We have previously shown that aromatic rings act as nucleophiles for attack on oxime ether radical cations). Under the conditions of the reaction, the photoinduced electron transfer (PET) process was found to be catalytic in nature and good yields and regioselectivity of phenanthridines could be obtained when using substituted aromatic rings. Mechanistic studies showed an interesting observation; a Hammett analysis revealed change in the rate-limiting step when more powerful electron-donating substituents were present on the aromatic ring. This was explained in terms of a change in oxidation site, which affects the rate-limiting step of the overall sequence (Figure 2, Scheme 2). To build on our initial work we have set out to investigate the oxidative cyclization reactions of heteroatom containing aromatic rings in order to build ring structures with multiple heteroatoms. The synthesis of these compounds was found to be more challenging although 8 different compounds have been made so far. Under the conditions of the previous reactions, no cyclization was found to occur, something that can possibly be attributed to the fact that these compounds are similar to compounds containing strongly electron donating substituents and oxidation may have shifted to a different part of the molecule. Electrochemical measurements and computational chemistry will be done in the near future to shed more light on this.
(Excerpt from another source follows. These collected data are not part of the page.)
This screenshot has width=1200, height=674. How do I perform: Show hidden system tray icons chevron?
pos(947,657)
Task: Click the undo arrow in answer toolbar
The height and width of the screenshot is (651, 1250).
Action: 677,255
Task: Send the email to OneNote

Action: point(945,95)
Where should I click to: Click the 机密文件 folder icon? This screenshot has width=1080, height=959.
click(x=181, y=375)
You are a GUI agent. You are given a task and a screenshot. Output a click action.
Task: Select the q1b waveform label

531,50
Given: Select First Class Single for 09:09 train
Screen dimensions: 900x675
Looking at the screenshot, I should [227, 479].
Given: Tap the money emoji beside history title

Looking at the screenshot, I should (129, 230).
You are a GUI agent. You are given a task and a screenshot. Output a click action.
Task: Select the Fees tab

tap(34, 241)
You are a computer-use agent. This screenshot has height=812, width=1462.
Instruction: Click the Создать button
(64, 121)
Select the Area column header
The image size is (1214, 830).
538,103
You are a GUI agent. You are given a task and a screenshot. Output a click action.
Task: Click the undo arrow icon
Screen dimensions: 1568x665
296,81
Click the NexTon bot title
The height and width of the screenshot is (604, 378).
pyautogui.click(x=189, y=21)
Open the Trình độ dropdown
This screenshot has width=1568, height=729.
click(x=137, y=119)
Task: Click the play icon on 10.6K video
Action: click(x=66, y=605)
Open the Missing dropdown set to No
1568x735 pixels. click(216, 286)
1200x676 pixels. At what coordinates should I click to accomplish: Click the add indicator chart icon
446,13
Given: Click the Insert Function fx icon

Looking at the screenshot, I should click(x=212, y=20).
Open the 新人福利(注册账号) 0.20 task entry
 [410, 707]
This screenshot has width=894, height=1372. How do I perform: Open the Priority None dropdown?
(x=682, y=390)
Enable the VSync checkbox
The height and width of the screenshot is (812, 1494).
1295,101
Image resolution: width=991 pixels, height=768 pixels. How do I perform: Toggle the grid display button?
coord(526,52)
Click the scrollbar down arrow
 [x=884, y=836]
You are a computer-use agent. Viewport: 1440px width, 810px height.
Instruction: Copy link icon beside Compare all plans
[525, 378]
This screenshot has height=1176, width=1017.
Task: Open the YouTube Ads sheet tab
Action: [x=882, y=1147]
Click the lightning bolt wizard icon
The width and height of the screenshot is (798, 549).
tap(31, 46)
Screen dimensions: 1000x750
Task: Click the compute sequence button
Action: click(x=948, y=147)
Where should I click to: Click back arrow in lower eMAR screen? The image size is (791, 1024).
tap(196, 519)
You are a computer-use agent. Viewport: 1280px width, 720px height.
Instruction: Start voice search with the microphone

Figure 2. Hammett plot of PET cyclization reaction of substituted 2-arylbenzaldehyde oxime ethers.
Scheme 2. Proposed mechanism for the formation of phenanthridines from the 2-arylbenzaldehyde O-methyl oxime ether radical cation intermediate.
Much of our work in this particular area has been done using a series of o-alkynylacetophenone and benzaldehyde oximes and oxime ethers (Figure 3). To learn about the alkyne moiety and its behavior as a radical trap or a nucleophile, a variety of different alkyne containing substrates (oximes and oxime ethers) were prepared and studied. Both photochemical and thermal oxidations were carried out and the reactions were followed by GC/MS and NMR. Cyclization is believed to occur in several cases. More interestingly, the cyclization seems to be an exo-type cyclization, which has not been observed for these types of species. So far all our data is based on NMR experiments; isolation of the products has been challenging because of thermal instability of the proposed product. Much time has been spent on preparing the desired materials again and to repeat all our previous work on these compounds (carried out independently by a different student). The most obvious evidence for the cyclization pathways comes from the observed splitting patterns in the NMR spectra of the substrates where R3 = n-hexyl (triplet), isopropyl (doublet), and t-butyl (singlet). A variety of other experiments have been carried out and the mechanism seems to be most consistent with formation of the iminoxyl radical, followed by cyclization onto the alkyne moiety and hydrogen atom abstraction to produce the final product (Scheme 3). Further work will focus on isolating or trapping the proposed intermediate as well as computational studies to study the energetics of these cyclization pathways, the intermediates involved and the final products.
Figure 3. Set of o-alkynylaryl oximes and oxime ethers used for studies of intramolecular cyclization reactions of iminoxyl radicals and oxime ether radical cations.
Scheme 3. Proposed mechanism for the catalytic oxidative cyclization of o-alkynylaryl oximes.
Since the alkyne and aromatic substrates discussed above seem to react differently, we have recently set out to prepare a set of alkene-containing substrates (Figure 4) to determine their reactivity; it is possible that these substrates will display features of both sets. The synthesis of these substrates has been difficult and little progress has been made so far. A stilbene derivate was prepared (R1 = H; R2 = H, CH3; R3 = Ph), however it was shown to absorb light (even at 420 nm), which made its reactions undesirable. Other methodologies for the preparation of substrates of interest are now being considered.
Figure 4. Set of o-alkenylaryl oxime ether targets to be used for studies of intramolecular cyclization reactions of iminoxyl radicals and oxime ether radical cations.